Tesis – Conclusions and Future Work

8.7 Conclusions and Future Work

As the importance of sign languages is recognized throughout the world, the inclusion of the signing community in the digital economy is fundamental. To this end, computational representations of sign languages are necessary, both for end users and researchers alike. In the case of SignWriting, much of the available data exist in image formats, understandable by humans but not machines. Converting SignWriting images into a computational representation is a necessary first step to automatically process them, but requires state-of-the-art applications of artificial intelligence, since images are not easy to process using hand-crafted rules or ad-hoc procedures.

We have presented a careful analysis of the data underlying the problem, establishing a categorization of the different meanings of SignWriting symbols into hierarchical features. This formalization is itself one of our contributions, a computationally valid representation which captures the intended meaning of SignWriting transcriptions into a numerical representation of the positions of graphemes within a logogram and additional key-value pairs of features for each of them.

To automatically reproduce this representation for new instances of SignWriting, the best approach is to use deep learning, able to capture complex relationships in the data and generalize from the patterns present in a training corpus to the general case. However, large amounts of data are necessary to make deep learning approaches work reliably. For our problem, there does not exist a reference corpus of data, or a similar problem from which to transfer learned neural network weights.

We have collected the necessary samples, and created a corpus (Chapter 6, or Sevilla, Lahoz-Bengoechea, y Díaz (2022)) with which to train the algorithms. Still, the amount of data available is small, and costly to annotate. However, we have shown that the annotation pays off if done carefully. Our use of many features, decided both from a semantic point of view and the necessities of the visual processing required for the problem, has allowed us to build an expert solution able to automatically recognize SignWriting. Compared to the simple, direct approach using a single YOLO network, our proposed improved system uses many deep learning networks, combined in an intelligent pipeline which can extract additional information and make decisions based on previous steps of processing, achieving a 17% improvement in recognition accuracy and additionally being able to extract partial information even when recognition fails.
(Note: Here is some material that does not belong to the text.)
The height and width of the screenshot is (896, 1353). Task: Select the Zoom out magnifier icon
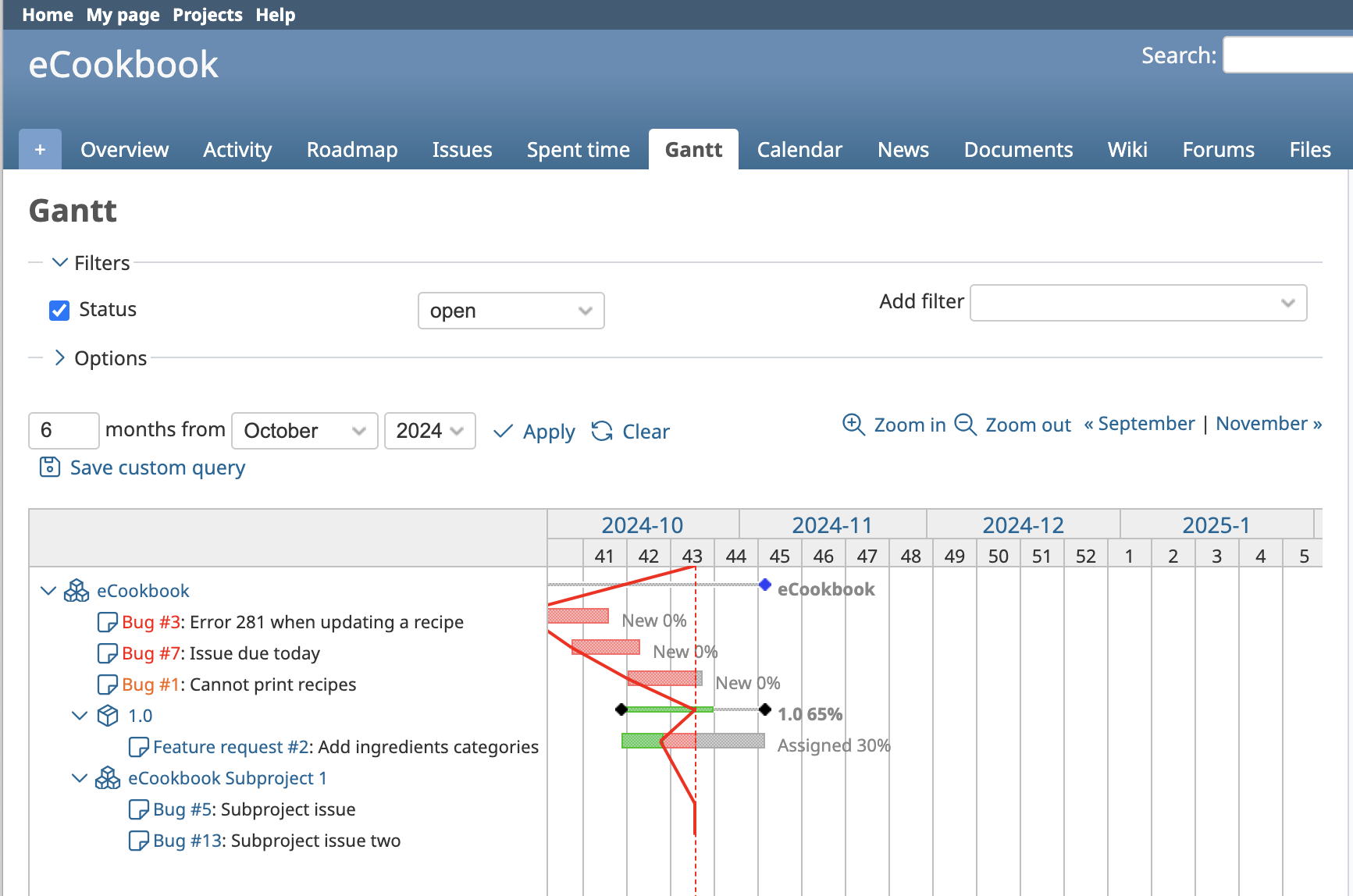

On the whole, domain knowledge about the problem has let us create a system which utilizes deep learning approaches even in a situation where no existing data can be found, by collecting the corpus ourselves, defining a formal schema for its annotation, and exploiting it to get the best performance from the neural networks employed. Our ideas and approach may be useful not only to process SignWriting instances, but may be applicable to other problems where the data available are less numerous than the expert knowledge that can be collected.

8.7.1 Future work

There are three straight-forward directions in which this research can be improved. On one hand, collecting more and more varied data will likely improve performance of the system, and solve some of the limitations outlined above. A second direction to go is downstream, putting the recognized SignWriting representation to use in more consumer applications. The needs of these applications will tell us what the strong points of our approach are, and where its need to improve to support their use case. Finally, the components themselves used in the system may be improved. We have used readily available neural network architectures, as can be found in the literature, and with implementations that we can directly use. Fine-tuning the network parameters, or swapping some of them for networks better suited to each particular sub-task, will surely improve overall performance.

There is also room for alternative approaches to be tried. An ensemble of neural networks, where their results are weighed and combined, can help improve detection and classification of rarer graphemes, or correct frequent errors for certain common or uncommon situations. A custom neural architecture that embeds all the steps in our pipeline may be possible, which would facilitate feedback between steps, or some other technique for improving the results of earlier steps in the pipeline by taking into account the confidence of later steps.

Acknowledgments

The development of the expert system described in this paper is part of the project “Visualizando la SignoEscritura” (Visualizing SignWriting, https://www.ucm.es/visse), reference number PR2014_19/01, developed in the Faculty of Computer Science of Universidad Complutense de Madrid, and funded by Indra and Fundación Universia in the IV call for funding aid for research projects with application to the development of accessible technologies. We want to acknowledge the collaboration of the signing community, especially the Spanish Sign Language teachers at Idiomas Complutense and Fundación CNSE.